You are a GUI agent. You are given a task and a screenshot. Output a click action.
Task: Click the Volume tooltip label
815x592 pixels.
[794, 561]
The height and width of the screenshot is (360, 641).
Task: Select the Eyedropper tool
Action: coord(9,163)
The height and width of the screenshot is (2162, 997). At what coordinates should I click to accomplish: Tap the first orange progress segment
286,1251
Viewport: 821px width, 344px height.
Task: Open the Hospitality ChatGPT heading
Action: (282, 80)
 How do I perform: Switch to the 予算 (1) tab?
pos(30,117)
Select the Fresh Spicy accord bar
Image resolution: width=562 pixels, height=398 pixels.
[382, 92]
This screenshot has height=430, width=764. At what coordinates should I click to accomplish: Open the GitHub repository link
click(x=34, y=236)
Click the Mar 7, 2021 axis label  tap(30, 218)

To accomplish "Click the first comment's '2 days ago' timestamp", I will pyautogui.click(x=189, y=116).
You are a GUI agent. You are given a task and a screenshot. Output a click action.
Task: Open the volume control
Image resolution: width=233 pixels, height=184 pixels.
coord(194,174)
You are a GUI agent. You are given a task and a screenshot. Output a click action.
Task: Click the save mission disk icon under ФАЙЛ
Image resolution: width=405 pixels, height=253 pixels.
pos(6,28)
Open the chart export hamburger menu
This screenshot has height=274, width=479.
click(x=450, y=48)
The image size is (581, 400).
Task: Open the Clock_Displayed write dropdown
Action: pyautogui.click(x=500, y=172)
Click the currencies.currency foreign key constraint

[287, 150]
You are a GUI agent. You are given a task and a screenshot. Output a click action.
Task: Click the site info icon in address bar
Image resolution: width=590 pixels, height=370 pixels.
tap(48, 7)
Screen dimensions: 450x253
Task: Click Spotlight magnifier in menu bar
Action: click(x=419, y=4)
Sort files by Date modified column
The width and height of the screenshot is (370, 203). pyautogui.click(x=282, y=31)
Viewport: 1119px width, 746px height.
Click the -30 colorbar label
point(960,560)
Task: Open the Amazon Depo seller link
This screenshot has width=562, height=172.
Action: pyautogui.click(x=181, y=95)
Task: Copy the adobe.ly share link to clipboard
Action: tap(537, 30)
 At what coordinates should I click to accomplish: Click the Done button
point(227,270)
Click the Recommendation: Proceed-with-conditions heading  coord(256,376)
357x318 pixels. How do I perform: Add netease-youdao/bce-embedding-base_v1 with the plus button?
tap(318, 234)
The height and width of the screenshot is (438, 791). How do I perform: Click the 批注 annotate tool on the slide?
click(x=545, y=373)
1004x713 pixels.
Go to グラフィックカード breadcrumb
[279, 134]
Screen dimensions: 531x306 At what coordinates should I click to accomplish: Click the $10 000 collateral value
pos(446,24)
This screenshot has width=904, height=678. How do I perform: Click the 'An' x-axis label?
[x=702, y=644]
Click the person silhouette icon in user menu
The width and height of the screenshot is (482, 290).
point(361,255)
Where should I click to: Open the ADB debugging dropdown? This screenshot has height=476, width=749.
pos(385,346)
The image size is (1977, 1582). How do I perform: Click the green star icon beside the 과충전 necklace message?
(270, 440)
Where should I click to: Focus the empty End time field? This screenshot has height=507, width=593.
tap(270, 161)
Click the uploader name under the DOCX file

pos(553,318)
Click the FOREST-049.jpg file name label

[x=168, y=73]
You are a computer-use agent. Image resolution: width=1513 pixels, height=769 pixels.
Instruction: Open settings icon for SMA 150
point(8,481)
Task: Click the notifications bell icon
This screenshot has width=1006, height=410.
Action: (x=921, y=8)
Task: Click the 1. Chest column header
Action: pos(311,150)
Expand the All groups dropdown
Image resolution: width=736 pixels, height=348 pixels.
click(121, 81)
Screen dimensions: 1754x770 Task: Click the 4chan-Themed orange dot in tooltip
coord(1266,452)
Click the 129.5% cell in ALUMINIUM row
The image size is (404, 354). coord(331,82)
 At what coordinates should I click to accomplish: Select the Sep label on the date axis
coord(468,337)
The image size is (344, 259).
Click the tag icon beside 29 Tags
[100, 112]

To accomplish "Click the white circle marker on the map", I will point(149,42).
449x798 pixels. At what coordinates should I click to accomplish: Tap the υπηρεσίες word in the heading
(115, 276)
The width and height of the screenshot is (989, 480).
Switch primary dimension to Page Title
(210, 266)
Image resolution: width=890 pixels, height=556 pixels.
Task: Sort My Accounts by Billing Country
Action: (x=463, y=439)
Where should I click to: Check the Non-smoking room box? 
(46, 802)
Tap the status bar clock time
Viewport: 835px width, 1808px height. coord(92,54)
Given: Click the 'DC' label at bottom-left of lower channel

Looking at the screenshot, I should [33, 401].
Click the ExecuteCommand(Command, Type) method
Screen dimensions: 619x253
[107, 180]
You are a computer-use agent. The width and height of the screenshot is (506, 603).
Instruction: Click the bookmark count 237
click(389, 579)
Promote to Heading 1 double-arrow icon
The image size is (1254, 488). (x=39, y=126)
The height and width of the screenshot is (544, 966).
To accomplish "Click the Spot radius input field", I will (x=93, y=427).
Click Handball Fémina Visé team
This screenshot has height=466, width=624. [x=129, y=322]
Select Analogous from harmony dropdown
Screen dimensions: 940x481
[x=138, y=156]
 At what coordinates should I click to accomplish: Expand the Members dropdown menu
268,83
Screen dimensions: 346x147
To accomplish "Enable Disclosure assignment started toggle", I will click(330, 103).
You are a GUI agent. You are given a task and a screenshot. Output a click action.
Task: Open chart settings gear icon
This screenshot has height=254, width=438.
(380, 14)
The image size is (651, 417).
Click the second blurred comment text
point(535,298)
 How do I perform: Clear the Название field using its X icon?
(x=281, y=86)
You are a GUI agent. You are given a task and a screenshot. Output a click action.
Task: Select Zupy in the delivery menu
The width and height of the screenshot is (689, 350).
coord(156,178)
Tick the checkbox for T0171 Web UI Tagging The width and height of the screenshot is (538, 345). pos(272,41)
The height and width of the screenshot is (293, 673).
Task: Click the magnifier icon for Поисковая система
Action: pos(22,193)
---+---
> _TASK PROMPT_:
Reproduce the records above exactly, from the first line to the line that holds "Task: Click the site info icon in address bar", inclusive, and omit everything after it.

> _SOLUTION TO THIS TASK_:
You are a GUI agent. You are given a task and a screenshot. Output a click action.
Task: Click the Volume tooltip label
815x592 pixels.
[794, 561]
The height and width of the screenshot is (360, 641).
Task: Select the Eyedropper tool
Action: coord(9,163)
The height and width of the screenshot is (2162, 997). At what coordinates should I click to accomplish: Tap the first orange progress segment
286,1251
Viewport: 821px width, 344px height.
Task: Open the Hospitality ChatGPT heading
Action: (282, 80)
 How do I perform: Switch to the 予算 (1) tab?
pos(30,117)
Select the Fresh Spicy accord bar
Image resolution: width=562 pixels, height=398 pixels.
[382, 92]
This screenshot has height=430, width=764. At what coordinates should I click to accomplish: Open the GitHub repository link
click(x=34, y=236)
Click the Mar 7, 2021 axis label  tap(30, 218)

To accomplish "Click the first comment's '2 days ago' timestamp", I will pyautogui.click(x=189, y=116).
You are a GUI agent. You are given a task and a screenshot. Output a click action.
Task: Open the volume control
Image resolution: width=233 pixels, height=184 pixels.
coord(194,174)
You are a GUI agent. You are given a task and a screenshot. Output a click action.
Task: Click the save mission disk icon under ФАЙЛ
Image resolution: width=405 pixels, height=253 pixels.
pos(6,28)
Open the chart export hamburger menu
This screenshot has height=274, width=479.
click(x=450, y=48)
The image size is (581, 400).
Task: Open the Clock_Displayed write dropdown
Action: pyautogui.click(x=500, y=172)
Click the currencies.currency foreign key constraint

[287, 150]
You are a GUI agent. You are given a task and a screenshot. Output a click action.
Task: Click the site info icon in address bar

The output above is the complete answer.